- **YOUR OBJECTIVE**
Output the items from the beginning through the line with "Looking at the screenshot, I should tap(369, 86).", inclusive, as a two-column CSV with the headers input and output. Give one row per item, with its text under input and its answer under output, each in one quoted field with line breaks changed to spaces.

- **RECORDS SHOWN**

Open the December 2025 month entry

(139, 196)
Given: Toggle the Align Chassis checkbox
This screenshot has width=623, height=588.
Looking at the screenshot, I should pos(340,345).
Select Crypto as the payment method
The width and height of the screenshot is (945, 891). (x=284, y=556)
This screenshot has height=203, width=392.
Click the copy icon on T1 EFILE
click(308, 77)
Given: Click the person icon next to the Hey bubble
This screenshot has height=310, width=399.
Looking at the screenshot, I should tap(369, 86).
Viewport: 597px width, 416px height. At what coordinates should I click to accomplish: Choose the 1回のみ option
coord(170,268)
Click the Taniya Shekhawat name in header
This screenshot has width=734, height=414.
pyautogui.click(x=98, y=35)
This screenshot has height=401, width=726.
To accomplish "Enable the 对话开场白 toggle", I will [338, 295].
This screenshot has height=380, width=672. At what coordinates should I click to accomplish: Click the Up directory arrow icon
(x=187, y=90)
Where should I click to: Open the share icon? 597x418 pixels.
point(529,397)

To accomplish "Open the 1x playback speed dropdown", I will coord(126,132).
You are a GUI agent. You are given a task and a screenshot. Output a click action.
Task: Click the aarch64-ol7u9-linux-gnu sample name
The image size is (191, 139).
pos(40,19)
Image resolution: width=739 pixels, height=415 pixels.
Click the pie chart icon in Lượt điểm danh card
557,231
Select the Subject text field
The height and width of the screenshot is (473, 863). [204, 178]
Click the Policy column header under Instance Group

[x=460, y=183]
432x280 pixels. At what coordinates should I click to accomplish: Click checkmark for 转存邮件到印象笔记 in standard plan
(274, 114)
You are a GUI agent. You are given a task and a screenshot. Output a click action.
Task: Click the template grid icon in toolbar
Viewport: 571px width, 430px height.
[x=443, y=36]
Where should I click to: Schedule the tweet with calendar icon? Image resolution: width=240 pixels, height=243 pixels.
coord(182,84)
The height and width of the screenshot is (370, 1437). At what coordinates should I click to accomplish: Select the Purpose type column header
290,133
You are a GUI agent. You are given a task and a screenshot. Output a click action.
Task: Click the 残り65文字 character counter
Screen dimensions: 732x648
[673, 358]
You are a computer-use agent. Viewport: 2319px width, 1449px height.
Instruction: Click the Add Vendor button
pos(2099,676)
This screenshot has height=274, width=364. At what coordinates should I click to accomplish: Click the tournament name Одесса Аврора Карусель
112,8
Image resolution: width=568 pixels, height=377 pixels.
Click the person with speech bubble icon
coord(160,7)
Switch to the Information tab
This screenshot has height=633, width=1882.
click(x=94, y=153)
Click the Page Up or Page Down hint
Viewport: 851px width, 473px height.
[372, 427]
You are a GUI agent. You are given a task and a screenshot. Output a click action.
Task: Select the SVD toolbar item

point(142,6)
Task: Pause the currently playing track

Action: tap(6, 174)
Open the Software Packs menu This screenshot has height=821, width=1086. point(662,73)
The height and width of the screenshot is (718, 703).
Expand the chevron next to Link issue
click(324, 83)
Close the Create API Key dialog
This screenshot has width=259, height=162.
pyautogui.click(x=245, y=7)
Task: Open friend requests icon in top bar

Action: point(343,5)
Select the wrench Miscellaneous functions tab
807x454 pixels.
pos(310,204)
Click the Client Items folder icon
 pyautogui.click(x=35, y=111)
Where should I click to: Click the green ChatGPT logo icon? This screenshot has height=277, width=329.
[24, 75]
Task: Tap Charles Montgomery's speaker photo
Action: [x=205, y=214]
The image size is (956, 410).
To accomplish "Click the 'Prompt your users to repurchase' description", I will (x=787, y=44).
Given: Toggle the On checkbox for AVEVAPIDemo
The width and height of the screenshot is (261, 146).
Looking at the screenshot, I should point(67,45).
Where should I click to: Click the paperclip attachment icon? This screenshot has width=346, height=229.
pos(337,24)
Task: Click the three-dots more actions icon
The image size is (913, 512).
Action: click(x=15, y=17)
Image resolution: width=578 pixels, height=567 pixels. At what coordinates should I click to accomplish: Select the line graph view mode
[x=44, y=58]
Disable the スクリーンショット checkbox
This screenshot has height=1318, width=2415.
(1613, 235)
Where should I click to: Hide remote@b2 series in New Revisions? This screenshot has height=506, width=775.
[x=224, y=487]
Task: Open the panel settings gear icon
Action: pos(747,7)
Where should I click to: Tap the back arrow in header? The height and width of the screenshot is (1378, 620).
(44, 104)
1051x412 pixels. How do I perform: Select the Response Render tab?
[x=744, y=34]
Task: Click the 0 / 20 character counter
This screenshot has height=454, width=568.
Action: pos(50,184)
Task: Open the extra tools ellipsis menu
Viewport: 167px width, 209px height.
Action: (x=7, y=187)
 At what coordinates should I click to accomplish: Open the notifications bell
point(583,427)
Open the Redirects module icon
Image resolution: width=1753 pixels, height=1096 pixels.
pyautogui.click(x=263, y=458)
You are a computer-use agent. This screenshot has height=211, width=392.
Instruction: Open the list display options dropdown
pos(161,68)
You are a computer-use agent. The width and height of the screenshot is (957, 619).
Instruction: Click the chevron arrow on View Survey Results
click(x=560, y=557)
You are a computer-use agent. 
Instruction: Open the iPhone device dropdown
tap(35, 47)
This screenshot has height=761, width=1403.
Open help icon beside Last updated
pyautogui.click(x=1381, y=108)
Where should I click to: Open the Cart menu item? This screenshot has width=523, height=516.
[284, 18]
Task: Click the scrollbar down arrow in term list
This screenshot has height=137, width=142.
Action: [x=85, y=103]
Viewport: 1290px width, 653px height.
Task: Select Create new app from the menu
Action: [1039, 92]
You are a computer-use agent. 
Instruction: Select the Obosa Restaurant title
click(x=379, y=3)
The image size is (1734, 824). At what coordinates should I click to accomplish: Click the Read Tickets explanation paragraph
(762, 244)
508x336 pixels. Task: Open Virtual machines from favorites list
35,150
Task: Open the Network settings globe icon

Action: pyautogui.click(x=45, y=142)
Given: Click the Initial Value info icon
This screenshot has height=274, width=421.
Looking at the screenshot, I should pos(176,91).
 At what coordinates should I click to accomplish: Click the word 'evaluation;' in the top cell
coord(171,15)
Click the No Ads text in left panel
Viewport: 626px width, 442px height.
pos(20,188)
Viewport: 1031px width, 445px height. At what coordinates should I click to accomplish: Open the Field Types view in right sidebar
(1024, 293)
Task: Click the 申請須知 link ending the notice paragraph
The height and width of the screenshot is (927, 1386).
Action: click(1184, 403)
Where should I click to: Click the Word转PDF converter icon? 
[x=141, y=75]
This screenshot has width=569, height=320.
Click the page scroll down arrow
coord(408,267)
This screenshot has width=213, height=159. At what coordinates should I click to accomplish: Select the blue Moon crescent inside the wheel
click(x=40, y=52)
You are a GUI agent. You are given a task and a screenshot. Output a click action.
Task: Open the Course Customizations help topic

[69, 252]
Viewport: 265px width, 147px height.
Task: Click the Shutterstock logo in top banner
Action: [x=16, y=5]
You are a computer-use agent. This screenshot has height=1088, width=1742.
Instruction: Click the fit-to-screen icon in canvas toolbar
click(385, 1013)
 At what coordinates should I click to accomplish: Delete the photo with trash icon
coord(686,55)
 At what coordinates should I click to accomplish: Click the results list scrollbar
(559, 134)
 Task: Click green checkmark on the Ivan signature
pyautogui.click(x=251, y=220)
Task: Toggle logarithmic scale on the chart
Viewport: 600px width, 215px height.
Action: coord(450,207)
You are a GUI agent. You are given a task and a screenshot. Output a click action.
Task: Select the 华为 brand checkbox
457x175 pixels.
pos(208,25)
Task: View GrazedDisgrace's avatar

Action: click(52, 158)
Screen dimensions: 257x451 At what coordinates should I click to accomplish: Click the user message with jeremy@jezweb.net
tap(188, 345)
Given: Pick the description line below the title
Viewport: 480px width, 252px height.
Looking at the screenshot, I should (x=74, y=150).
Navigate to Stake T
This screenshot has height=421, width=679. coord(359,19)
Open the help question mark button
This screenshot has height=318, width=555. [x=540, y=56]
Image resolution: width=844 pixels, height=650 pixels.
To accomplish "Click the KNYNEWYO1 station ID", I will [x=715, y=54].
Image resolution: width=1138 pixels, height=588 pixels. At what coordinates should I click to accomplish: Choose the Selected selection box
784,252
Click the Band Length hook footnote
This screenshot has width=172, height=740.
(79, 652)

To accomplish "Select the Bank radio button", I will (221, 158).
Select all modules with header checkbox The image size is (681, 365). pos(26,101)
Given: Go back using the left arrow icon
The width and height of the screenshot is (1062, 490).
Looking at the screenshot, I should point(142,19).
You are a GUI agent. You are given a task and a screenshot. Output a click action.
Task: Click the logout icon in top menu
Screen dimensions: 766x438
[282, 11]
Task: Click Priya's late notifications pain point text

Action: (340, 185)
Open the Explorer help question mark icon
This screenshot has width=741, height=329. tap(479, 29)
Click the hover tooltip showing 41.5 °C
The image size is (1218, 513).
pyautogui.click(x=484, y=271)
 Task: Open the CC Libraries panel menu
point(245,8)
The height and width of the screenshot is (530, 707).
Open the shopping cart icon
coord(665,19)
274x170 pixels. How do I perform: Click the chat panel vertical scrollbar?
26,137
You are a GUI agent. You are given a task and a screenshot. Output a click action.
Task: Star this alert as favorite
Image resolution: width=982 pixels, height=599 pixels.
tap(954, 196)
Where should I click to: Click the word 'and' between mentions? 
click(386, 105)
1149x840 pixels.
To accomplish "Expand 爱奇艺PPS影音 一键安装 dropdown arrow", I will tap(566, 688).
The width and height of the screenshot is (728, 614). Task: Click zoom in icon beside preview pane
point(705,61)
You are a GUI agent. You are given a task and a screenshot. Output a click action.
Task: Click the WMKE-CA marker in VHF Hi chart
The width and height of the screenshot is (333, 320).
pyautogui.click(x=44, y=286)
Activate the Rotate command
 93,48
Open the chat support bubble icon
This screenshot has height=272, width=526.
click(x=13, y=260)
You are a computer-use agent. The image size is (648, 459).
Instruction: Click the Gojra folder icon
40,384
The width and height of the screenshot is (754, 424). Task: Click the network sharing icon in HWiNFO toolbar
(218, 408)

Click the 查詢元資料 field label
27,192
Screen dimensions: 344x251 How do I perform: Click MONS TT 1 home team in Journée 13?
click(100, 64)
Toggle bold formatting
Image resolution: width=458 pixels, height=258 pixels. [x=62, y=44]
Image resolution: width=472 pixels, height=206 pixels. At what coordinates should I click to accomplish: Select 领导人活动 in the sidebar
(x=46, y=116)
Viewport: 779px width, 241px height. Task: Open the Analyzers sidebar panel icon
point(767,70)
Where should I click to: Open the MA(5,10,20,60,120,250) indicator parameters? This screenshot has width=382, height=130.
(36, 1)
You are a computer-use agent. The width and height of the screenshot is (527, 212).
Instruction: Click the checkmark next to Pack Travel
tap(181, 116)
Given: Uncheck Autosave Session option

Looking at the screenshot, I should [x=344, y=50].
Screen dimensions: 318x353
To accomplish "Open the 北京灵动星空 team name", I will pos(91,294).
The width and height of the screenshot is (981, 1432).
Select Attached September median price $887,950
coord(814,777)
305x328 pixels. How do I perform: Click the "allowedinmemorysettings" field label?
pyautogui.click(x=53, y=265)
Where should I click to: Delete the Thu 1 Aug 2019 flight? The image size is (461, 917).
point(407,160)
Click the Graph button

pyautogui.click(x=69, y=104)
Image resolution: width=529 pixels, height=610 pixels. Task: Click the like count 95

- **ANSWER FOR THE TASK**
input,output
"Open the December 2025 month entry","(139, 196)"
"Given: Toggle the Align Chassis checkbox This screenshot has width=623, height=588.","Looking at the screenshot, I should pos(340,345)."
"Select Crypto as the payment method","The width and height of the screenshot is (945, 891). (x=284, y=556)"
"This screenshot has height=203, width=392. Click the copy icon on T1 EFILE","click(308, 77)"
"Given: Click the person icon next to the Hey bubble This screenshot has height=310, width=399.","Looking at the screenshot, I should tap(369, 86)."